Wir haben die fundamentalen Merkmale und langfristigen Wachstumsraten von Value- und Growth-Aktien verglichen, die nach dem PB-Verhältnis klassifiziert sind. Die Hauptsorge hinsichtlich der Schuldenlast und der Kosten für den Schuldendienst von Wachstumsunternehmen im Vergleich zu Unternehmen mit niedrigem Wachstum oder Value-Unternehmen kann entschärft werden, da die Eigenkapitalquote beider Unternehmenstypen im Wesentlichen auf dem gleichen Niveau liegt. Der Unterschied im Verhältnis von Schulden zu Eigenkapital ist offensichtlich, jedoch nicht riesig. Am auffälligsten ist der Unterschied beim Konkurswahrscheinlichkeits-Kriterium, dem Altman Z-Faktor, der nicht nur die Verschuldung, sondern auch die Ertragskraft des Unternehmens berücksichtigt: Wachstumsunternehmen sehen in dieser Dimension fünfmal besser aus.
Abb. 3: Fundamentale Qualität-, Wachstums- und Wertmerkmale (MSCI USA)
Quelle: Hérens Quality AM, Reuters
Gewinnmargen und Kapitalrenditen sowie langfristige Gewinnwachstumsraten, die auf einem viel höheren Niveau liegen, rechtfertigen höhere Bewertungen für Wachstumsaktien. Allerdings muss man die Robustheit des Wettbewerbsvorteils, durch den ein Unternehmen über einen längeren Zeitraum seine Wettbewerber auf Distanz halten kann, und die Fähigkeit, überdurchschnittlich zu wachsen, ständig im Auge behalten, um beurteilen zu können, ob tägliche Rückgänge von über 20 % bei Facebook- oder Pay Pal-Aktien angemessen sind oder nicht.

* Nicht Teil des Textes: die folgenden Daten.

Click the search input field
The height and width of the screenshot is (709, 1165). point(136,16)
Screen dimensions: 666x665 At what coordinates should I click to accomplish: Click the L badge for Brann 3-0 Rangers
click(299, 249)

Stufenweiser Ausbau der Position
Angesichts des deutlichen Rückgangs der Preise für Qualitätstitel könnte das derzeitige Marktumfeld ein ausgezeichneter Einstiegspunkt für eine langfristige Investition sein. Es ist möglich, dass die Volatilität auf einem hohen Niveau bleibt, was letztlich geduldigen Anlegern zugutekäme, die panikartige Verkäufen scheuen. Natürlich werden die Zinssätze in diesem Jahr erhöht, aber selbst ein Anstieg der Kapitalkosten um 2% für die Unternehmen rechtfertigt in keinster Weise einen so erheblichen Ausverkauf der Qualitätstitel. Daher scheint die Cost-Average-Strategie zum Aufbau von Positionen am sinnvollsten zu sein, um die vom Markt angebotenen Abschläge zu nutzen.